W.Va. Supreme Court Issues Opinion In Scholarship Ruling

HB 2013 would create the Hope Scholarship Program.

West Virginia’s Supreme Court released a full opinion Thursday in an order it issued last month that allowed a non-public school scholarship program to continue.

The five-member court on Oct. 6 reversed a lower court’s ruling that had blocked the Hope Scholarship Program. The program was supposed to start this school year and is one of the most far-reaching school choice programs in the country.
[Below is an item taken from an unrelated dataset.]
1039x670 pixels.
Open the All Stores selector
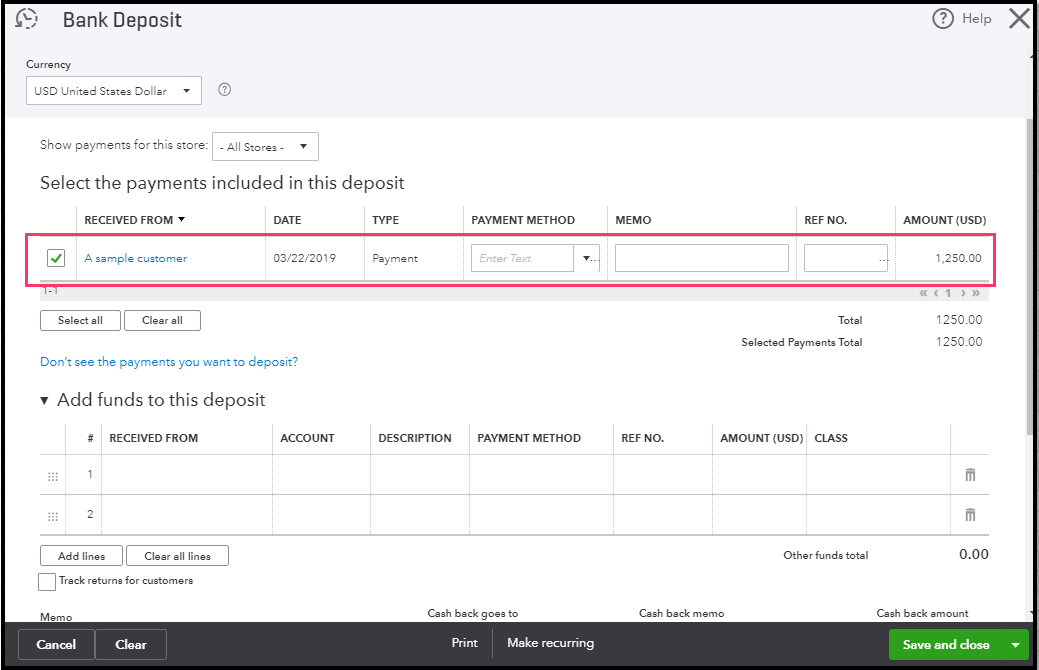(264, 146)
It incentivizes West Virginia families to pull their children out of K-12 public schools by offering them state-funded scholarships.
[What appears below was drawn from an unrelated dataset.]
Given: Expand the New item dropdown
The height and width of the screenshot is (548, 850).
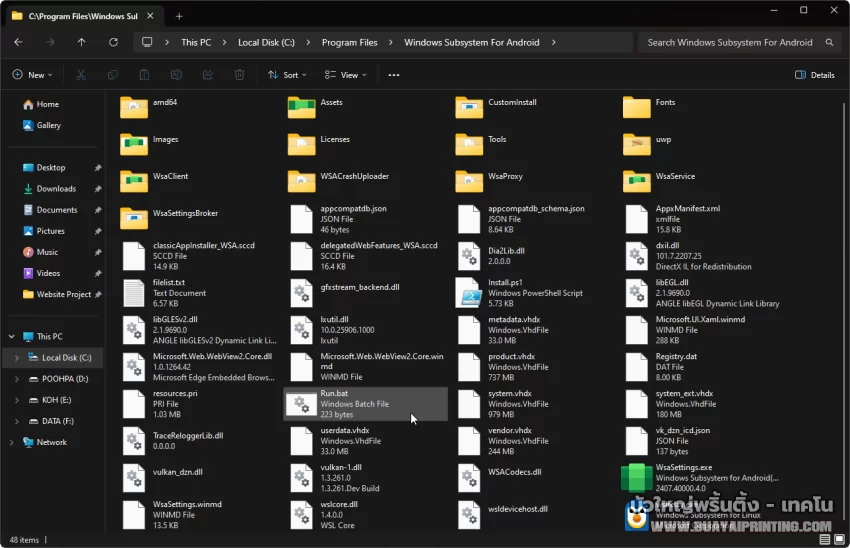Looking at the screenshot, I should [33, 75].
A Charleston-area judge in July ruled the program violated the state’s constitutional mandate to provide “a thorough and efficient system of free schools.”

Writing for the majority, Justice Tim Armstead said in a 49-page opinion that the state Constitution “does not prohibit the Legislature from enacting the Hope Scholarship Act in addition to providing for a thorough and efficient system of free schools.”

“The Constitution allows the Legislature to do both of these things,” Armstead said. “Therefore, we find that the circuit court abused its discretion by permanently enjoining the State from implementing the Hope Scholarship Act.”

The higher court’s decision was not unanimous. In a dissenting opinion, Chief Justice John Hutchison argued that the state Constitution provides “that the Legislature’s obligation to provide a through and efficient education is limited to doing so only by a system of free schools, not through subsidizing private educational systems.

“As such, the Hope Scholarship Act and its subsidization of private education is prohibited by the West Virginia Constitution. I would, therefore, have affirmed the circuit court,” he wrote.

Passed by the Republican-controlled Legislature last year, the law that created the Hope Scholarship Program allows families to apply for state funding to support private school tuition, homeschooling fees and a wide range of other expenses.

More than 3,000 students were approved to receive around $4,300 each during the program’s inaugural cycle, according to the West Virginia State Treasurer’s Office. The first payments were supposed to go out in August but were put on hold while the lower court’s block on the program was in place.

Families can’t receive the money if their children were already homeschooled or attending private school. To qualify, students have to have been enrolled in a West Virginia public school last year or had to be set to begin kindergarten this school year.

In January, three parents of special education students sued the state, saying the scholarship program takes money away from already underfunded public schools. The lawsuit was supported by the West Virginia Board of Education. One family later withdrew from the case.